━━━ RECORDS SUPPLIED
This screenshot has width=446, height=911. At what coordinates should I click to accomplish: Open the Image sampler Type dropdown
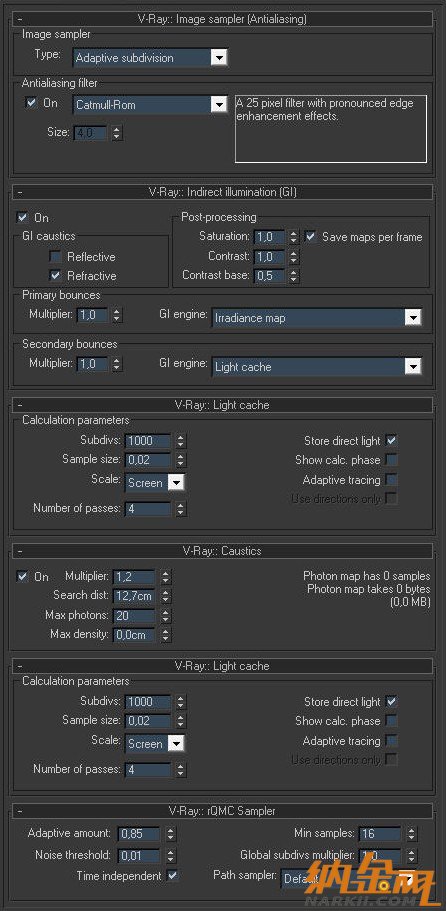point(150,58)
━━━━━━
━━━ RECORDS SUPPLIED
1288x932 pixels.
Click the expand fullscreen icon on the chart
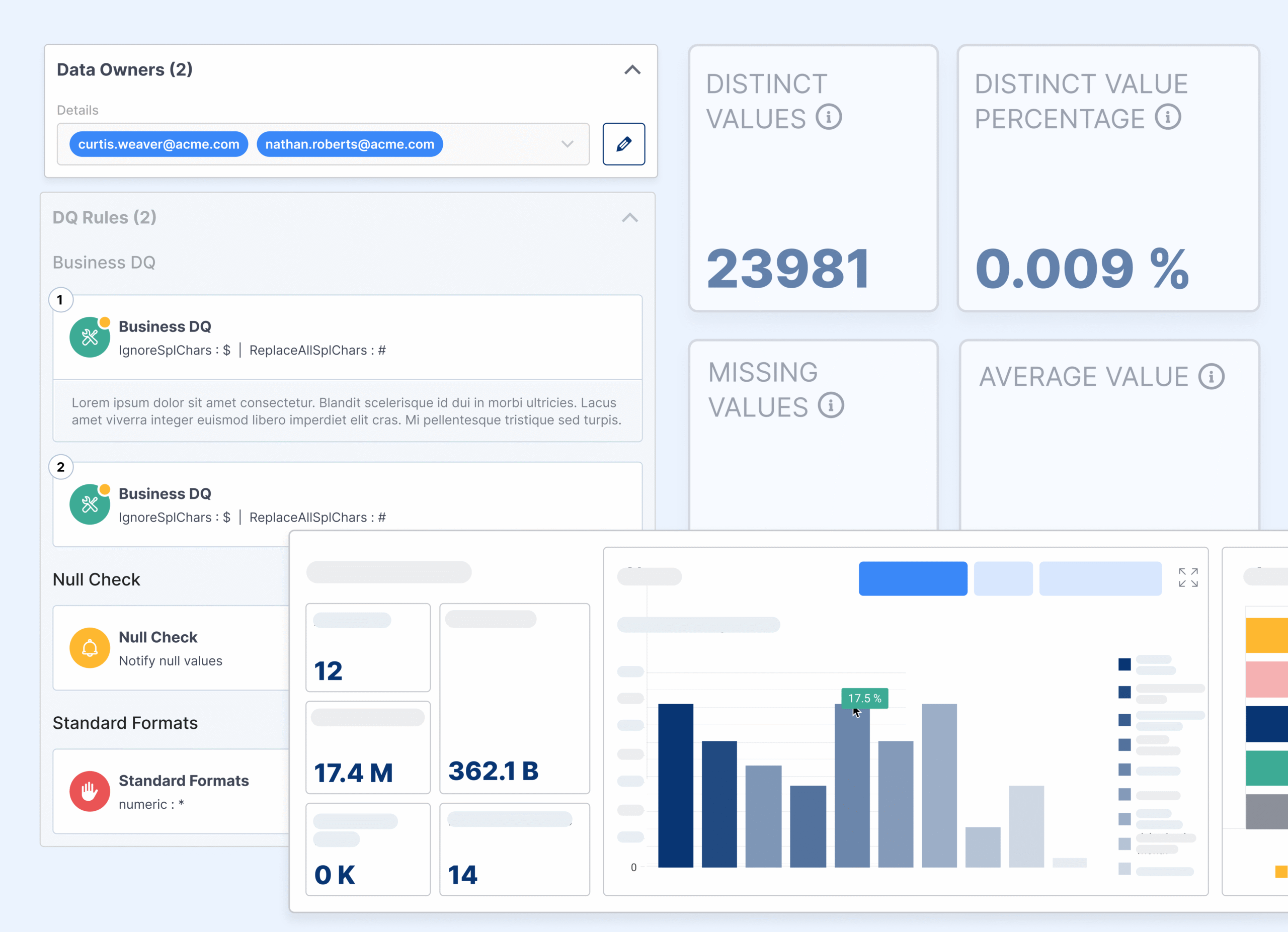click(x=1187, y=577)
━━━━━━
● **WORK TO DO**: Convert the records from the line that contains "This screenshot has" through the line that contains "point(150,58)" into a Markdown table with the columns Row and Record line, one row per line and blank lines omitted. Leave the pictures out of the table.

● **EXERCISE RESPONSE**:
| Row | Record line |
|---|---|
| 1 | This screenshot has width=446, height=911. At what coordinates should I click to accomplish: Open the Image sampler Type dropdown |
| 2 | point(150,58) |